# start of STORED RECORDS
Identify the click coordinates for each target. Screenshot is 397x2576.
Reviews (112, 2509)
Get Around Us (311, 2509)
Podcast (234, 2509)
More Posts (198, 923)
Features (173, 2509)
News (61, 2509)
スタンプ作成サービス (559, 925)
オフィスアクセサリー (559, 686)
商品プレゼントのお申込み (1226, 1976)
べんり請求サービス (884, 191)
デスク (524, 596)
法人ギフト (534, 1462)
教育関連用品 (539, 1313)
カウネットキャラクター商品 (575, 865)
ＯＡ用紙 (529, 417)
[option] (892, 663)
# end of STORED RECORDS
## [TASK OBJECTIVE]
Rewrite the entries from the line containing "Podcast (234, 2509)" through the end of the entries, replacing "More Posts" with "Older Posts" and leaving everything else unchanged.

## [RESULT OF THE EXERCISE]
Podcast (234, 2509)
Older Posts (198, 923)
Features (173, 2509)
News (61, 2509)
スタンプ作成サービス (559, 925)
オフィスアクセサリー (559, 686)
商品プレゼントのお申込み (1226, 1976)
べんり請求サービス (884, 191)
デスク (524, 596)
法人ギフト (534, 1462)
教育関連用品 (539, 1313)
カウネットキャラクター商品 (575, 865)
ＯＡ用紙 (529, 417)
[option] (892, 663)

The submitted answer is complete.